- WORK TASK -
Since the pictures are not wanted, copy only the text of every record exactly.

[Saved entries]
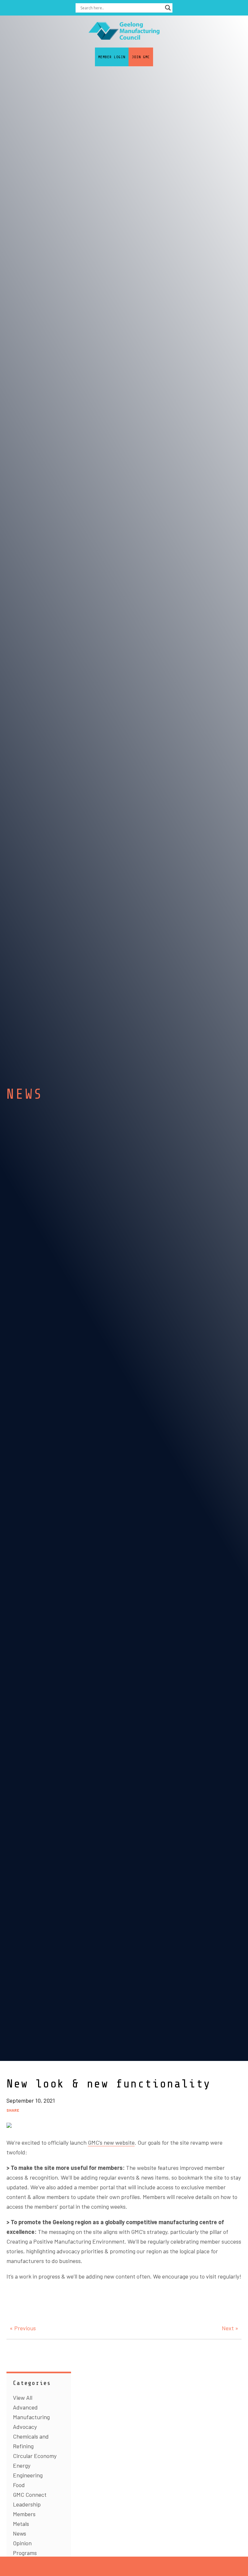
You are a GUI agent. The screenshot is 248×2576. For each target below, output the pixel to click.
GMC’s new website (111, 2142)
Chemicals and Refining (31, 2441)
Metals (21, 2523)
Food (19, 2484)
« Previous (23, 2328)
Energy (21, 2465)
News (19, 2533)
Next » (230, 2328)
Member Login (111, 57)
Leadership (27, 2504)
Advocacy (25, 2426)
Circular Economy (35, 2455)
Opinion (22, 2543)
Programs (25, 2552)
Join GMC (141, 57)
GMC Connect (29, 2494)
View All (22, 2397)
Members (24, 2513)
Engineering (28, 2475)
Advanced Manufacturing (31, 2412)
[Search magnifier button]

- REPLY -
You are a GUI agent. The screenshot is 248×2576. For each target below, output the pixel to click.
GMC’s new website (111, 2142)
Chemicals and Refining (31, 2441)
Metals (21, 2523)
Food (19, 2484)
« Previous (23, 2328)
Energy (21, 2465)
News (19, 2533)
Next » (230, 2328)
Member Login (111, 57)
Leadership (27, 2504)
Advocacy (25, 2426)
Circular Economy (35, 2455)
Opinion (22, 2543)
Programs (25, 2552)
Join GMC (141, 57)
GMC Connect (29, 2494)
View All (22, 2397)
Members (24, 2513)
Engineering (28, 2475)
Advanced Manufacturing (31, 2412)
[Search magnifier button]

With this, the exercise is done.